L’architetto progettista di spazi, governatore anche solo istintivo della composizione, depositario delle antiche regole della costruzione dell’immagine e dell’architettura, non esiste più, o meglio, si è naturalmente estinto per inutilità”.

Il libro, sostanzialmente, guarda al mondo dell’arte, delle note e dei numeri, cercando di trovare un’unità di misura comune, un “modulo”, che sia il mattone con il quale costruire l’artificiale con le regole della natura. Lo fa non attraverso la matematica pura, materia verso la quale, dichiara l’autore, di avere un antico rapporto di amore-odio, ma la geometria. In quest’ottica è entusiasmante la ricostruzione di “Castel del Monte”, per la prima volta indagato in ogni sua parte partendo da un precedente studio di Aldo Tavolaro che aveva conosciuto a Bari durante il periodo della Tesi di Laurea e con il quale si era intrattenuto in lunghissime e amabili discussioni. Attraverso il filtro della geometria svela struttura e finalità di uno dei capolavori di Piero della Francesca, “La resurrezione di Cristo”, affresco che si trova nella Pinacoteca di Sansepolcro. Tutti i disegni illustrati nel volume sono originali, oltre che inediti, ed eseguiti dall’autore.

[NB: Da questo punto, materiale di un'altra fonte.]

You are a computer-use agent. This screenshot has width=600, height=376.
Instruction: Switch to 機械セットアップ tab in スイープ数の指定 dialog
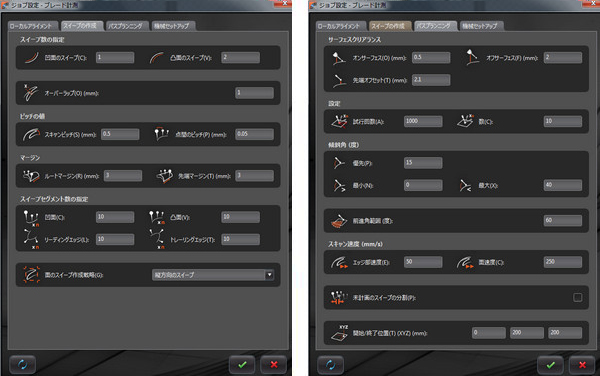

“Riconduco gli studi sulle proporzioni matematiche alla liuteria perché con un violino non si può barare. Tutti gli esempi che illustro contengono, come una sorta di DNA, un impalcato di regole che rendono vera, cioè non vuota, l’architettura e l’arte del rappresentare. La modernità ha sottratto, per ignoranza, questi invisibili schemi strutturali, lasciando in giro simulacri senza vita. Ma mentre un edificio resta in piedi ugualmente e l’arte continua a esistere come libera espressione dell’artista, il violino resta l’unico prodotto dell’uomo capace di funzionare SOLO applicando quelle regole. Amo un’icona raffigurante il Sole con un raggio più lungo degli altri che si trova posizionato sul portale della chiesa Matrice del mio paese; mi sembra la metafora migliore, tutto parte da questo”.